• About this exercise: Skip every picture and copy only the lines from the one containing "Close the Pesquisa Benefício NCM dialog" to the final line of the records below.

* * *

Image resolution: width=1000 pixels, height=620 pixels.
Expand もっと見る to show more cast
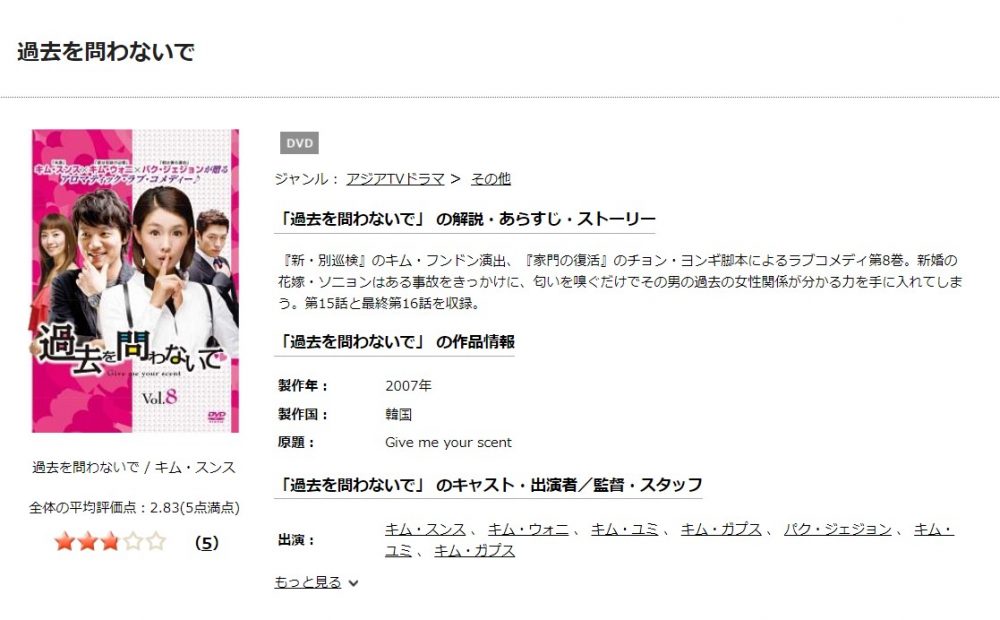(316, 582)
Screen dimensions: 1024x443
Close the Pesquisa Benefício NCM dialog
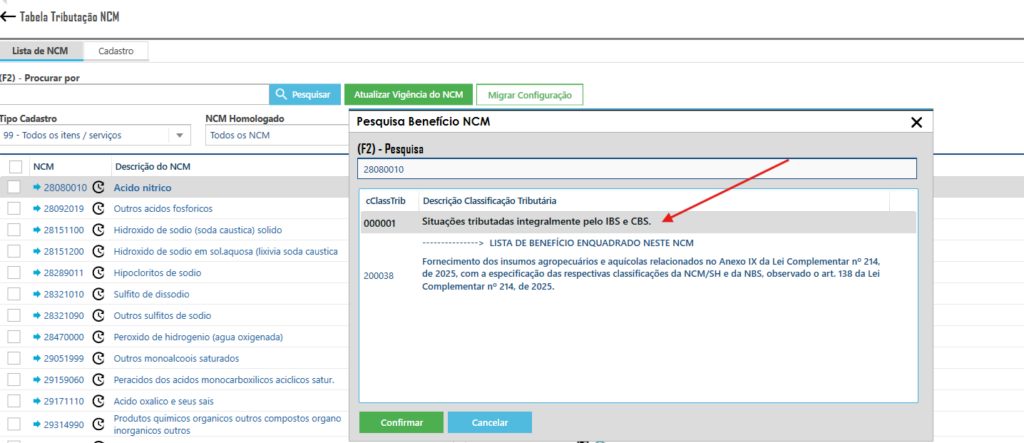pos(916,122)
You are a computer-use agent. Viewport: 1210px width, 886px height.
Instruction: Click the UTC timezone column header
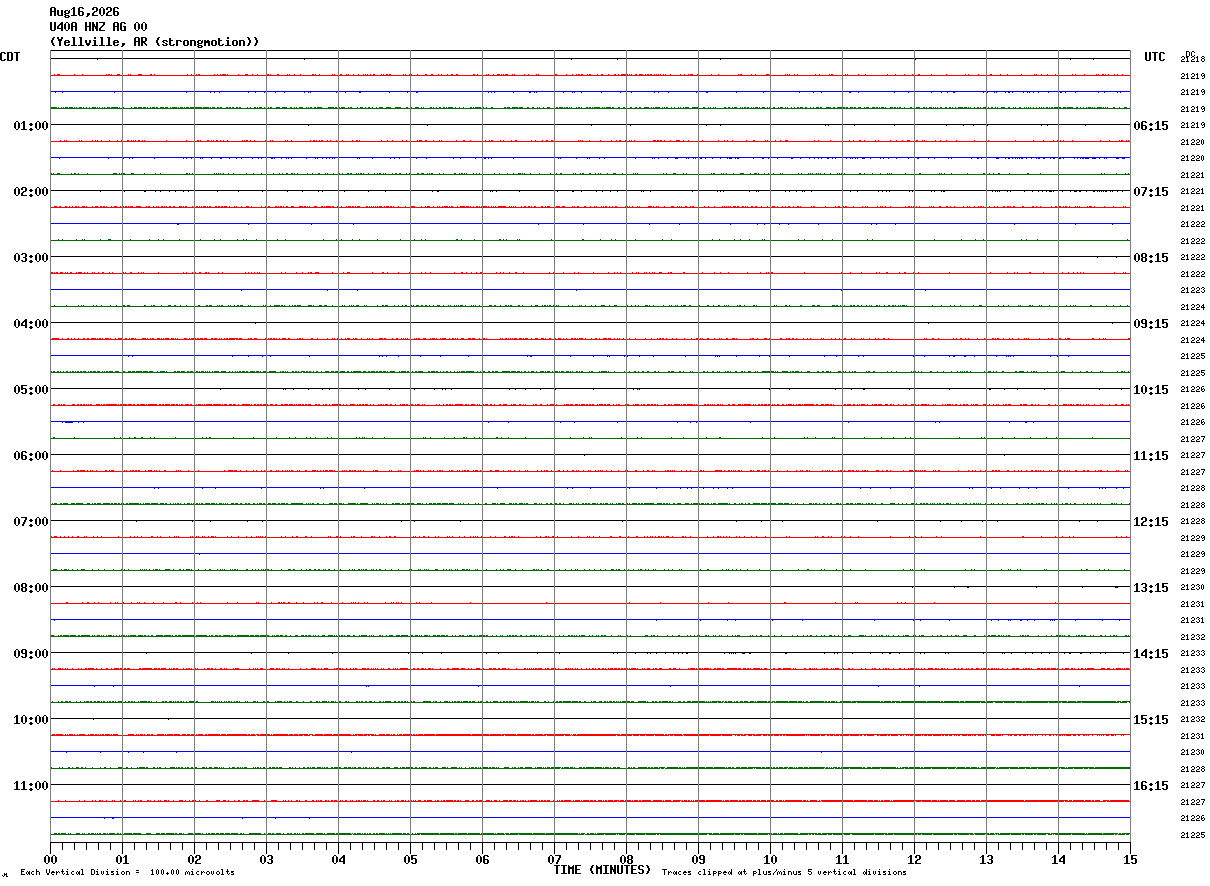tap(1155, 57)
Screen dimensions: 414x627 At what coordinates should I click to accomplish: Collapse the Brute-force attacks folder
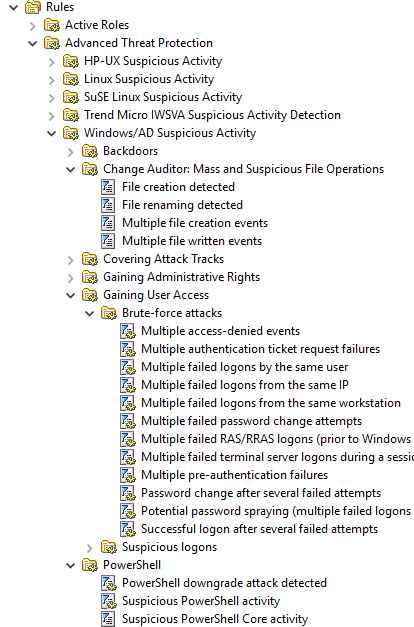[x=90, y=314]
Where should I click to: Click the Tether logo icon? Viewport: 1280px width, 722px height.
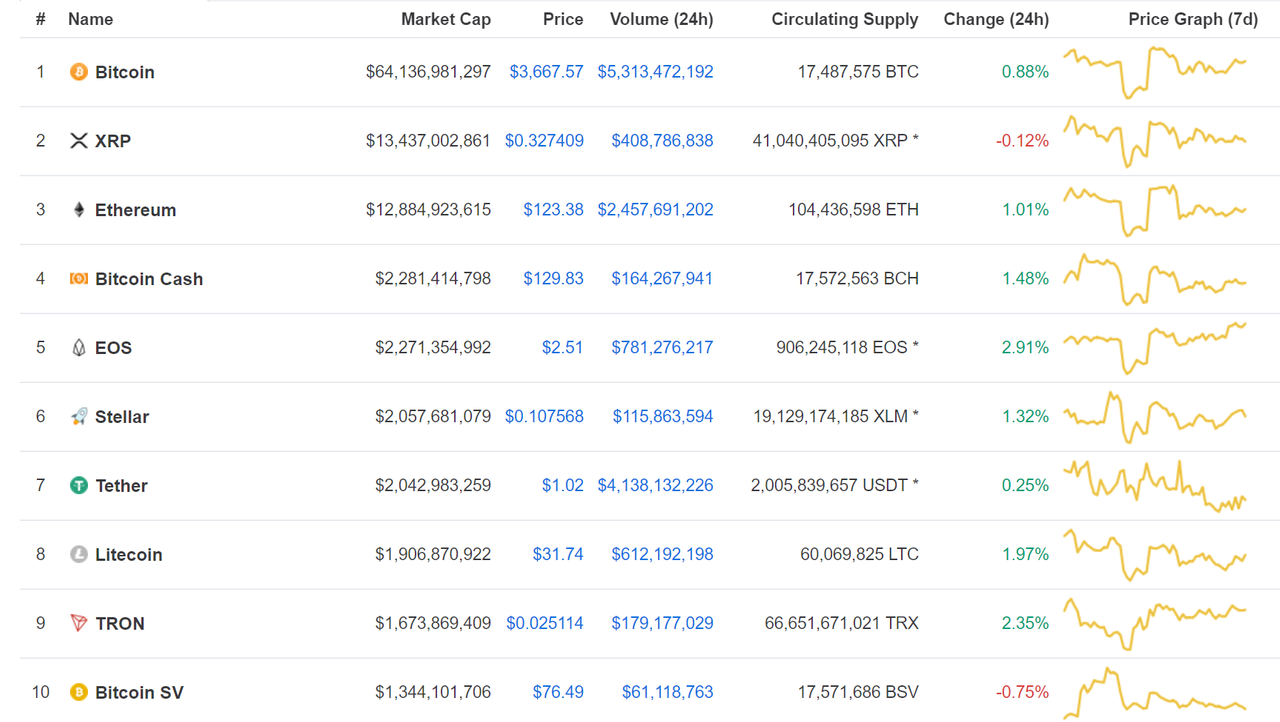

* * *

• Output below:
Close the Pesquisa Benefício NCM dialog
pos(916,122)
You are a computer-use agent. Viewport: 1210px width, 886px height.
Instruction: Click the UTC timezone column header
tap(1155, 57)
Screen dimensions: 414x627 At what coordinates should I click to accomplish: Collapse the Brute-force attacks folder
[x=90, y=314]
Where should I click to: Click the Tether logo icon? Viewport: 1280px width, 722px height.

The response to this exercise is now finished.